_Exercise directions:_ Rewrite the records as a JSON list of strings, one string per line with blank lines omitted, starting at the line containing "Describe the element" and continuing through the end of the records. Leave the pictures out of the list.

──────── Extracted information

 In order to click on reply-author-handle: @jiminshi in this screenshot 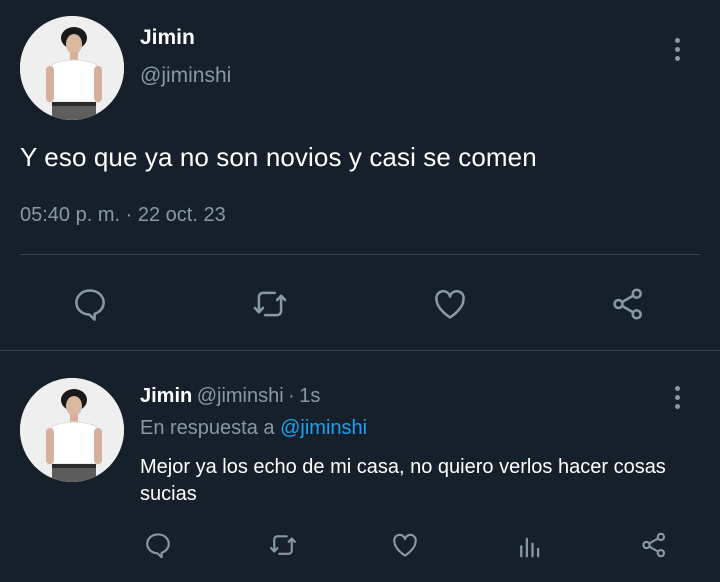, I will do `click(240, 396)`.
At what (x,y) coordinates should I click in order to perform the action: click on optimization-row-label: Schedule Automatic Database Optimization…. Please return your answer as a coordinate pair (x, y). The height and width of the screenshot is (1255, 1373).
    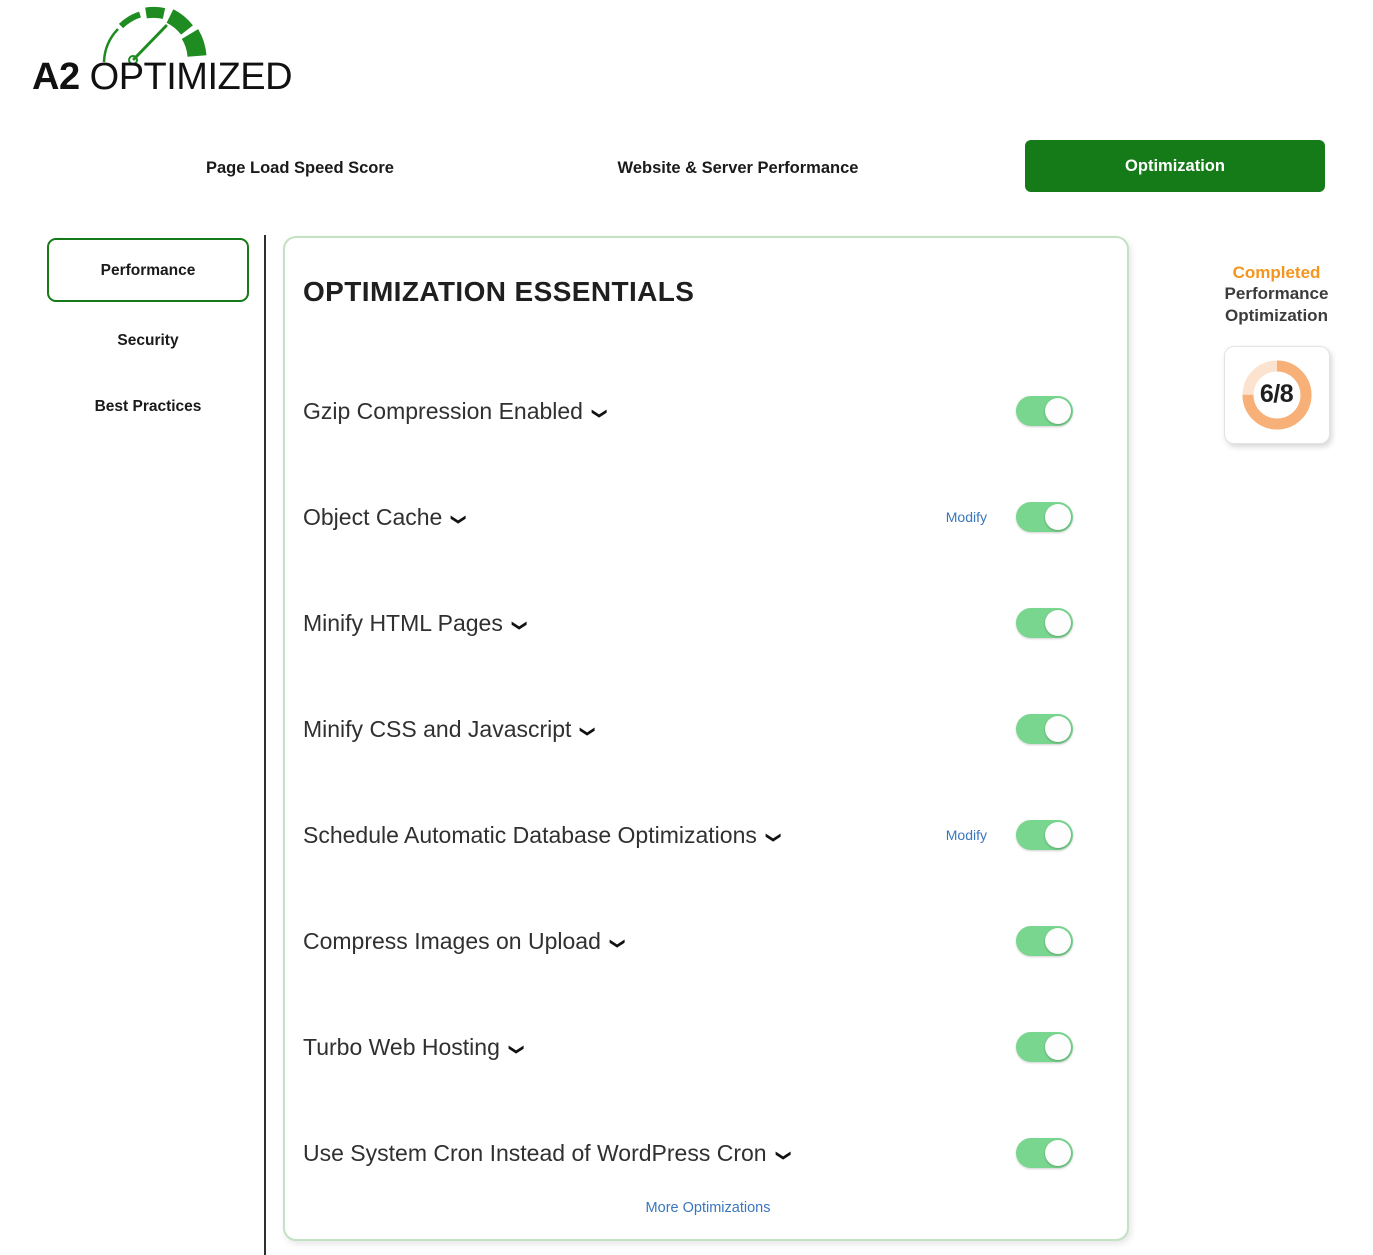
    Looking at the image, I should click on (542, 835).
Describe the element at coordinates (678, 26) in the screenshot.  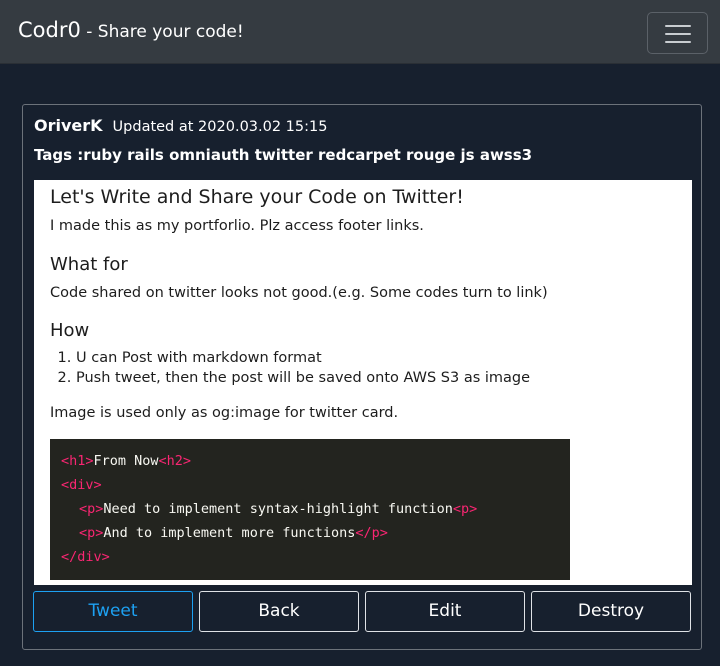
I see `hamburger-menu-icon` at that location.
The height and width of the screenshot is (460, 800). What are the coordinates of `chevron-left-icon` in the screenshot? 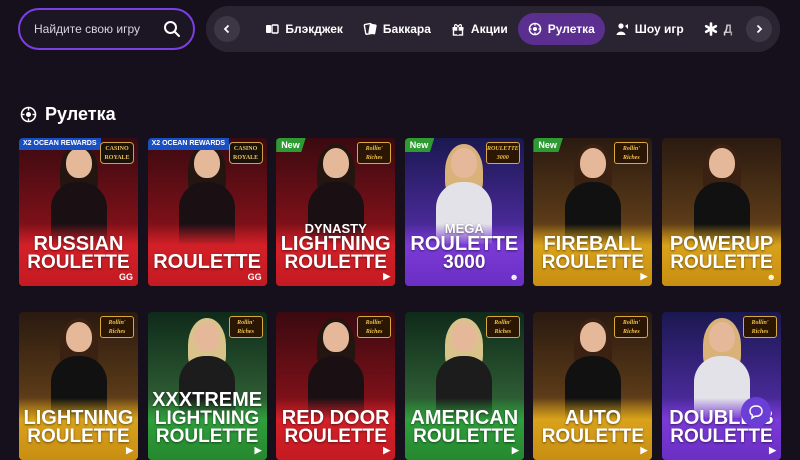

────────────────

_Your solution:_
[
  "Describe the element at coordinates (678, 26) in the screenshot.  ",
  "I see `hamburger-menu-icon` at that location.",
  "The height and width of the screenshot is (460, 800). What are the coordinates of `chevron-left-icon` in the screenshot? "
]